今回の解決策は思い切った権限の移譲と規制緩和だろう。政府は復興庁まで設けたのだから、権限を徹底的に現地事務所と地方自治体に任せることだ。

もう一つ、山のごとく積み上がった廃棄物の処理には野田総理の提言のとおり全国の協力が不可欠となる。避災地からがれきの姿が消えない限り、復興の姿は見えてこない。
国が前面に出て全国自治体に呼びかけ、早急にがれき処理を進めなくてはならない。

第二に、政府の危機管理体制の再構築と強靱な国土構造への改造が必要だ。
発災当初、首相官邸に集まった数百名の各省庁の官僚は、誰に指揮監督権限があるかも定かでないまま無為に時を費やしていた。
誤った政治主導が混乱を助長したとも言えるが、省庁間の横断調整の手法、少なくとも、自衛隊、警察、地方自治体(消防)の連携方法と役割分担は日頃から確立しておく必要がある。

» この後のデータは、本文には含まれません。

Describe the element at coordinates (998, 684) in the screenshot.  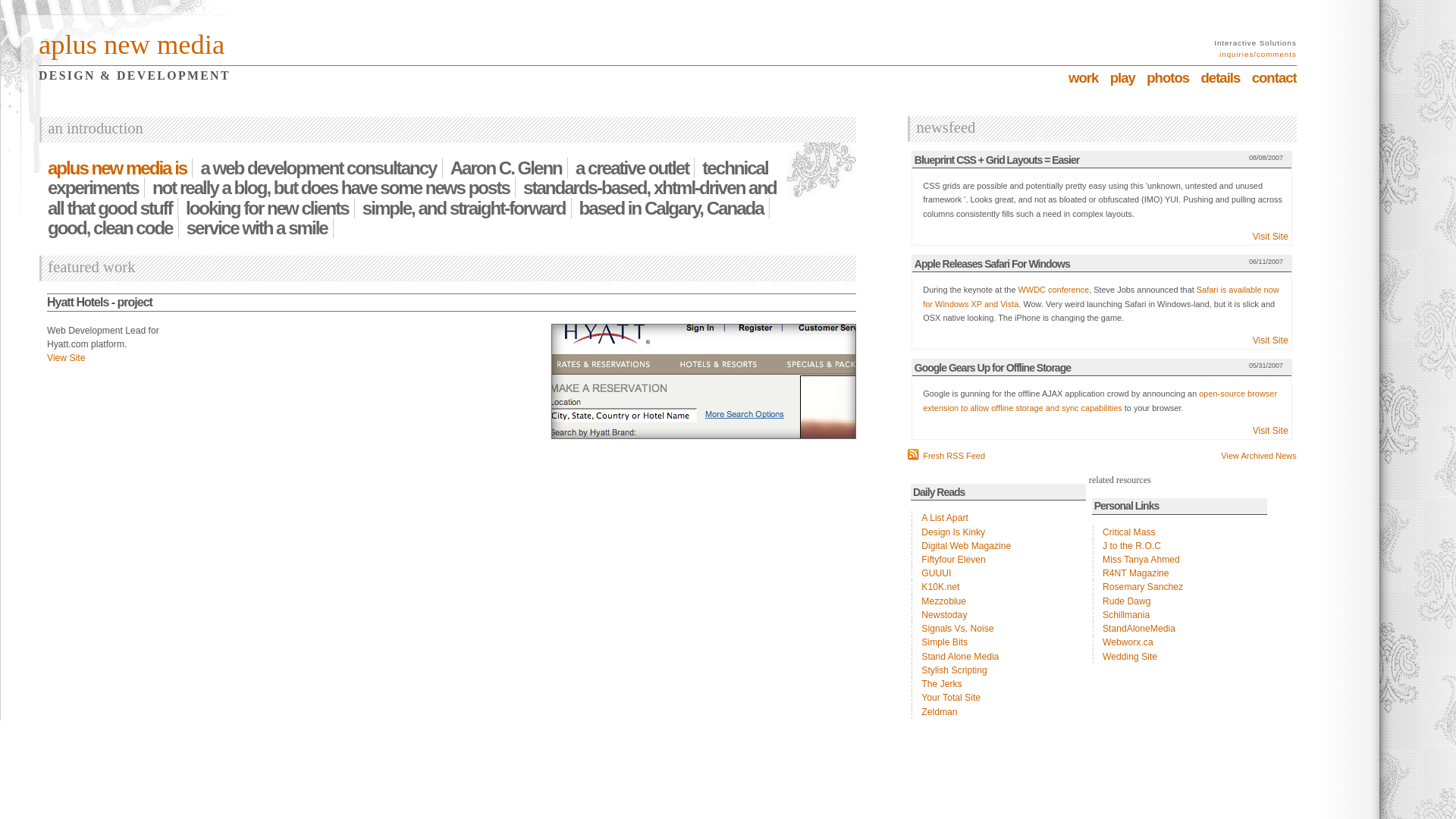
I see `'The Jerks'` at that location.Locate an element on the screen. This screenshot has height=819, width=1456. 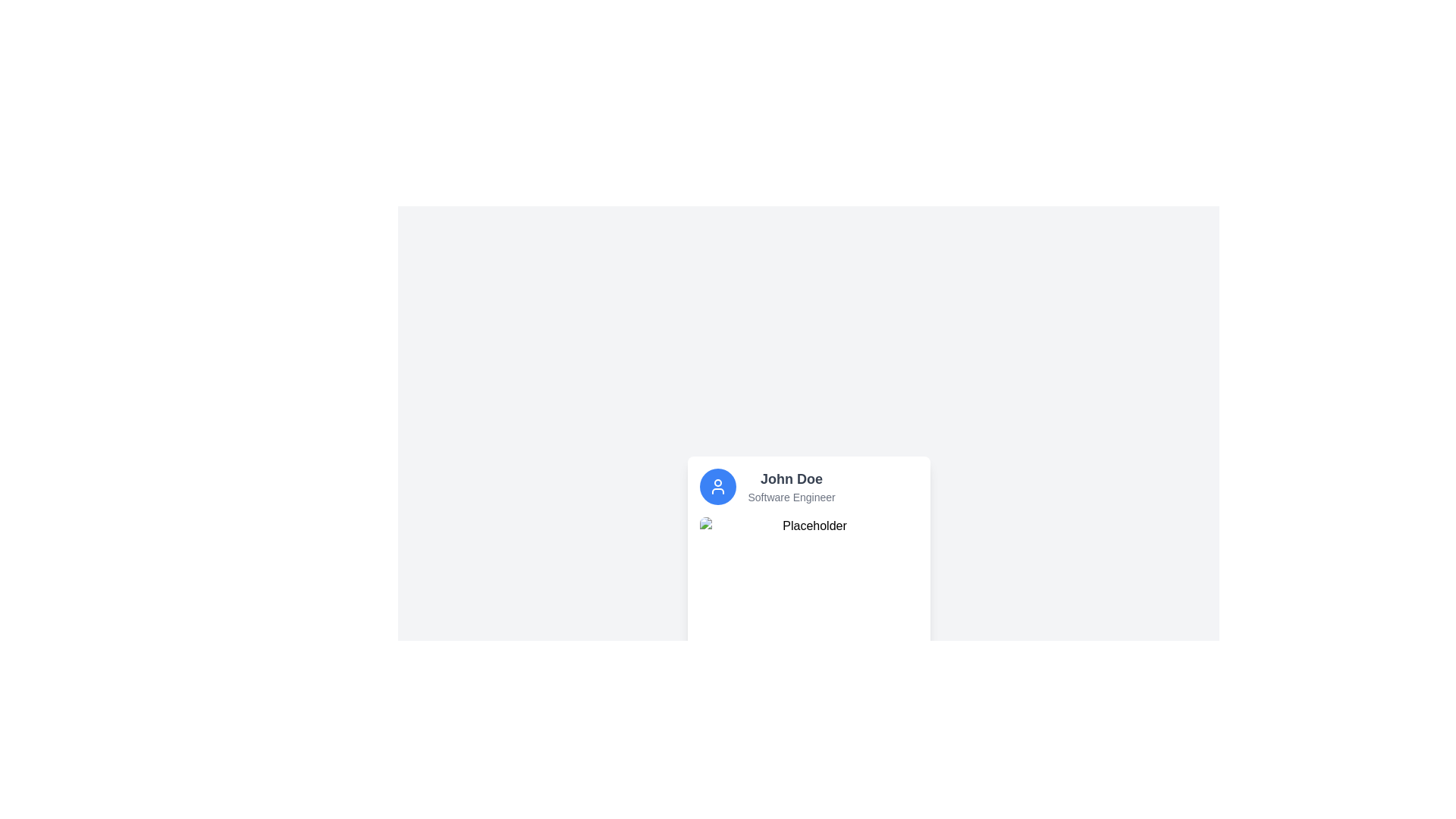
the Text content with icon that displays a person's name and professional title for additional context is located at coordinates (808, 486).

さらには、国土構造の改編も必要だ。大震災当日の数多くの帰宅難民の発生は、過度に機能が集中した首都東京の脆弱性を証明した。関東を直撃する災害を想定すると、いつでもその機能を代替できる都市が複数存在する複眼的国土構造を構築することが望ましい。

第三には、未来に引き継ぐ「災害文化」の確立だ。
台風による水害は毎年のように襲ってくる。しかし、百年千年に一度の大地震の経験は、二世代三世代と時が経過するとともに実感が失われてしまう。
さらに科学技術の進歩が自然に対するおごりを招いた。防潮堤や防波堤があれば津波を防ぐことができるという過信が生じていたのではないだろうか。明治や昭和の大津波にもか
かわらず、海辺の平地にまちを再興してきた三陸の歴史がそれを証明している。

我々は、今回の災禍を契機に、自然に対する畏敬の念を“文化”として確立しなくてはならない。人類は大自然の中で生きている小さな存在であると言うことを心に刻み、子々孫々に受け継ぎ、世界に発信して行かなくてはならない。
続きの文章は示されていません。